Peut-on critiquer la gestion de la crise du Covid-19 sans être qualifié de «dangereux complotiste»? De l’autre côté du spectre, peut-on défendre une stratégie de santé publique sans recevoir de menaces en tous genres? Pour résumer, peut-on (encore) se parler et vivre ensemble quand nos avis divergent sur un sujet qui cristallise toutes les émotions: la vie, la mort et notre responsabilité collective en la matière? Alors que la pandémie exacerbe les discours et ouvre la voie aux extrêmes de tout bord, il devient parfois difficile d’exprimer un avis nuancé. Comme si, entre santé et économie, entre jeunes et aînés, il était nécessaire de choisir son camp sans ambiguïté.

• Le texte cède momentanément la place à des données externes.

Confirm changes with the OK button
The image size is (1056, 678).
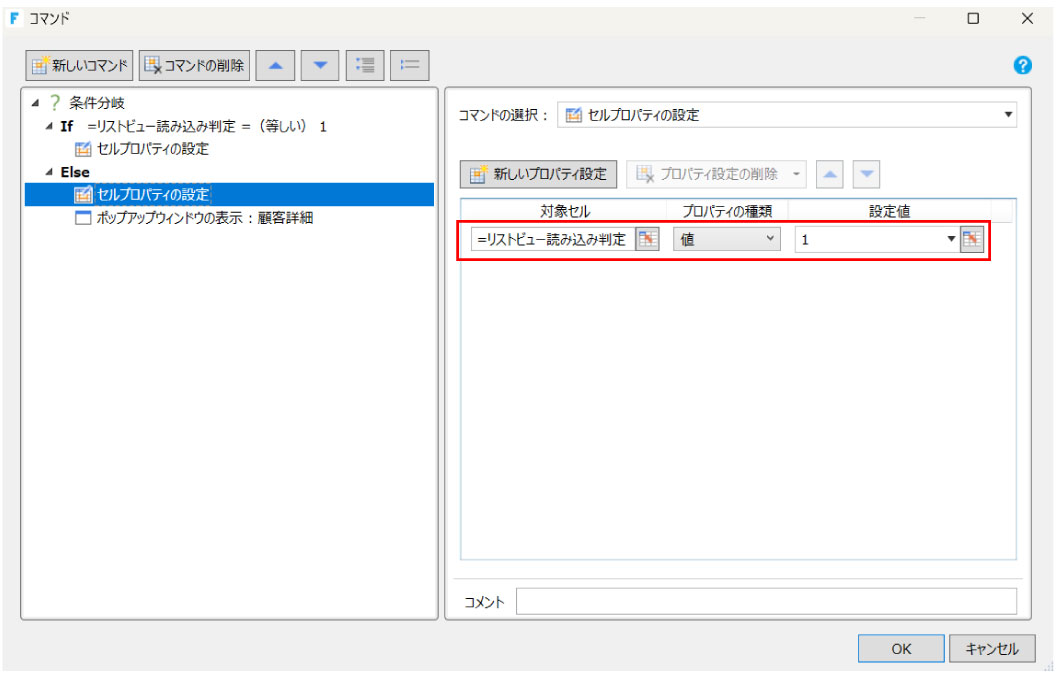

Ces derniers jours, plusieurs cas d’école ont illustré ce manichéisme. La presse dominicale s’est notamment fait l’écho d’enquêtes sur cinq cas de menaces ou d’insultes à l’encontre de conseillers fédéraux dans le cadre de la gestion de la pandémie. Plusieurs membres d’exécutifs cantonaux ont également été insultés ou menacés sur internet. Des atteintes qui se sont multipliées depuis l’apparition de vaccins anti-covid.